INDOPOSCO.ID – Pelaku usaha kelapa sawit terus memperkuat komitmen terhadap pemenuhan hak anak dan pekerja perempuan sebagai bagian dari praktik keberlanjutan. Berbagai perusahaan kini menyediakan fasilitas yang sebelumnya identik dengan lingkungan perkantoran kota besar, seperti ruang laktasi, layanan kesehatan, PAUD, hingga Rumah Perlindungan Pekerja Perempuan.
Seluruh fasilitas tersebut menjadi bukti bahwa industri sawit semakin berupaya menciptakan lingkungan kerja yang ramah bagi perempuan dan anak.
Topik ini menjadi fokus Diskusi Rutin Forum Wartawan Pertanian (Forwatan) yang digelar di Gedung C Kementerian Pertanian, Jakarta, pada Selasa (2/12/2025).

======

● PETUNJUK SOAL 1
Terjemahkan ke dalam bahasa Inggris kalimat dari teks tentang industri sawit berikut: "Seluruh fasilitas tersebut menjadi bukti bahwa industri sawit semakin berupaya menciptakan lingkungan kerja yang ramah bagi perempuan dan anak."
● PETUNJUK SOAL 2
Kembalikan bagian teks tentang industri sawit di antara "INDOPOSCO.ID – Pelaku" dan "Perlindungan Pekerja Perempuan.", termasuk kedua batas itu, tanpa mengubah satu kata pun.

● SEGMEN DATA
======

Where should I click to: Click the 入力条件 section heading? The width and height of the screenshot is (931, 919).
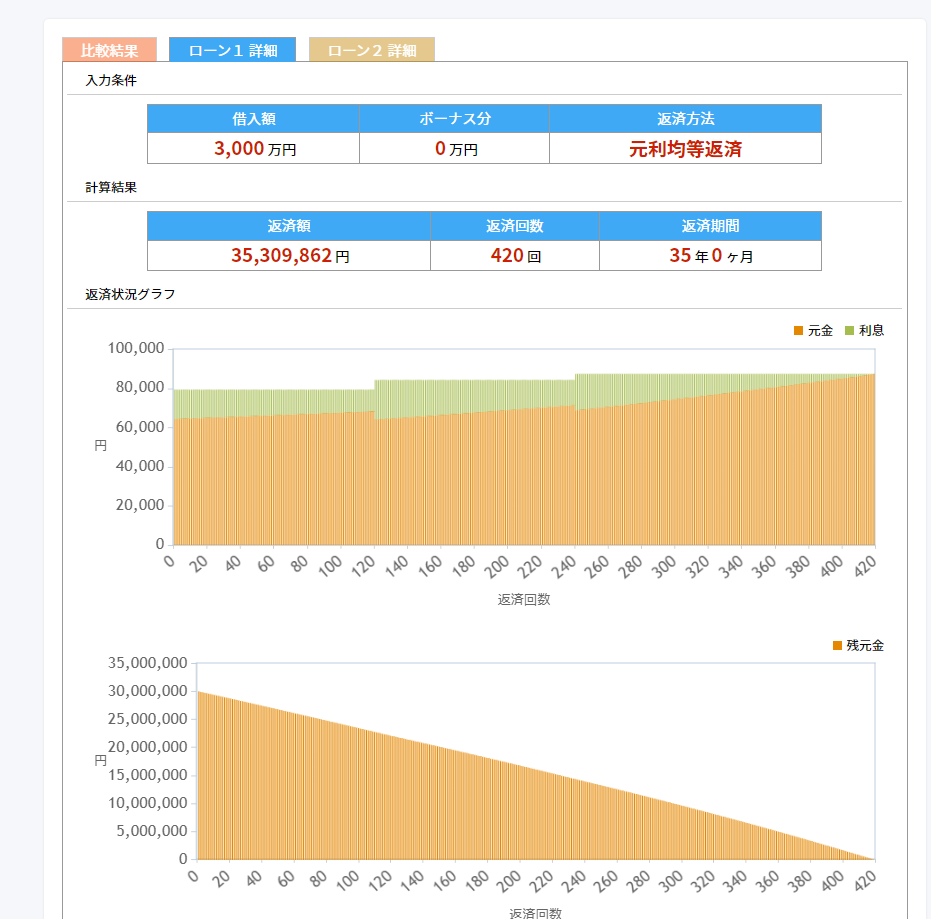[x=111, y=80]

======

● HASIL LATIHAN 1
All of these facilities are evidence that the palm oil industry is increasingly striving to create a work environment that is friendly to women and children.

● HASIL LATIHAN 2
INDOPOSCO.ID – Pelaku usaha kelapa sawit terus memperkuat komitmen terhadap pemenuhan hak anak dan pekerja perempuan sebagai bagian dari praktik keberlanjutan. Berbagai perusahaan kini menyediakan fasilitas yang sebelumnya identik dengan lingkungan perkantoran kota besar, seperti ruang laktasi, layanan kesehatan, PAUD, hingga Rumah Perlindungan Pekerja Perempuan.